▸ **YOUR OBJECTIVE**
The lines from the start of the records through the one containing "Switch to the" are to be restated word for word; please include both ends.

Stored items
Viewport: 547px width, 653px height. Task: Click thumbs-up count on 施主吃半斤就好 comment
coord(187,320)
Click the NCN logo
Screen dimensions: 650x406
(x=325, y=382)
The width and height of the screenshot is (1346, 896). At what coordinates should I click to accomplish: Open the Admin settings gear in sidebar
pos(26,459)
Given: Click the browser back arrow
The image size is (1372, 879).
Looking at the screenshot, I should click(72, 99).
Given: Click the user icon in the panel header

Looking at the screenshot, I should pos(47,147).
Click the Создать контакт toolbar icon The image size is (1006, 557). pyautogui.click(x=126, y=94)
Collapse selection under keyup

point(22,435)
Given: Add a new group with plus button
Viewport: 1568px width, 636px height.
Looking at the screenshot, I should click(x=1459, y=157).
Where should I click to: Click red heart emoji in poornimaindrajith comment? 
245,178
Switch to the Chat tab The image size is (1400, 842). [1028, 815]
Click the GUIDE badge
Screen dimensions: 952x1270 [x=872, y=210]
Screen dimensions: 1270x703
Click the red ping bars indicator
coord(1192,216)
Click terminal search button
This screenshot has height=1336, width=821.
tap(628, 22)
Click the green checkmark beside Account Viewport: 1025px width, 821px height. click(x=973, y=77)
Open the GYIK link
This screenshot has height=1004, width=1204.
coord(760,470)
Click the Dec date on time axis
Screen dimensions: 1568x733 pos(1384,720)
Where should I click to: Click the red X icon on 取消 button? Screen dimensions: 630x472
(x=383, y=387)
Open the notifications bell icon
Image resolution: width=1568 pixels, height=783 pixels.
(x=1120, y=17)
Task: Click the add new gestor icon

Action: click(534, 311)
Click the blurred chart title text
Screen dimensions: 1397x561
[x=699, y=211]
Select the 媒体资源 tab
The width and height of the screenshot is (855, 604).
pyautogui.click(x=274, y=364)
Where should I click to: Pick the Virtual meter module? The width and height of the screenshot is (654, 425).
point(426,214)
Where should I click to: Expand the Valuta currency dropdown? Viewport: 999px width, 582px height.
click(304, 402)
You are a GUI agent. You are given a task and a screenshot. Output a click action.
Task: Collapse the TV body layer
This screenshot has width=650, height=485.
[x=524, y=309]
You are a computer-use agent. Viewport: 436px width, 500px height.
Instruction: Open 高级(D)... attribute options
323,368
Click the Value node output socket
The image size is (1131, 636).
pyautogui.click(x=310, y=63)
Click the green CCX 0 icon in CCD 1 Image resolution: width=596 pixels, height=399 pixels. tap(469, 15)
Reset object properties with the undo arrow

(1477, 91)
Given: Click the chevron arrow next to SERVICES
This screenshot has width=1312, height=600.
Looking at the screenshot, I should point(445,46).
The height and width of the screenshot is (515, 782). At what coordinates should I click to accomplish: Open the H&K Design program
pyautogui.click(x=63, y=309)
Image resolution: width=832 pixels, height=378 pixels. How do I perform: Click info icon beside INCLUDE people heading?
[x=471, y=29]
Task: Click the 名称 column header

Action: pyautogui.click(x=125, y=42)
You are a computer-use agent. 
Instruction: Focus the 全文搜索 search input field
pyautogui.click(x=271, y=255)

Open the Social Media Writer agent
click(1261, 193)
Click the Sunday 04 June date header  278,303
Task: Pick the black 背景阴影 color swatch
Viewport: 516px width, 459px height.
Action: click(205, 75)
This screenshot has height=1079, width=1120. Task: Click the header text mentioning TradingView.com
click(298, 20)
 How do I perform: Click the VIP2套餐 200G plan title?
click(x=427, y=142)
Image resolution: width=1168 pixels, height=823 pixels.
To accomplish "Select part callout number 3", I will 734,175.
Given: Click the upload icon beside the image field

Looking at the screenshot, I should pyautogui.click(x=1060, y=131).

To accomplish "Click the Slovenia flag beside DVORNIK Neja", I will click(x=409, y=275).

▸ **ANSWER AREA**
Viewport: 547px width, 653px height. Task: Click thumbs-up count on 施主吃半斤就好 comment
coord(187,320)
Click the NCN logo
Screen dimensions: 650x406
(x=325, y=382)
The width and height of the screenshot is (1346, 896). At what coordinates should I click to accomplish: Open the Admin settings gear in sidebar
pos(26,459)
Given: Click the browser back arrow
The image size is (1372, 879).
Looking at the screenshot, I should click(72, 99).
Given: Click the user icon in the panel header

Looking at the screenshot, I should pos(47,147).
Click the Создать контакт toolbar icon The image size is (1006, 557). pyautogui.click(x=126, y=94)
Collapse selection under keyup

point(22,435)
Given: Add a new group with plus button
Viewport: 1568px width, 636px height.
Looking at the screenshot, I should click(x=1459, y=157).
Where should I click to: Click red heart emoji in poornimaindrajith comment? 
245,178
Switch to the Chat tab The image size is (1400, 842). [1028, 815]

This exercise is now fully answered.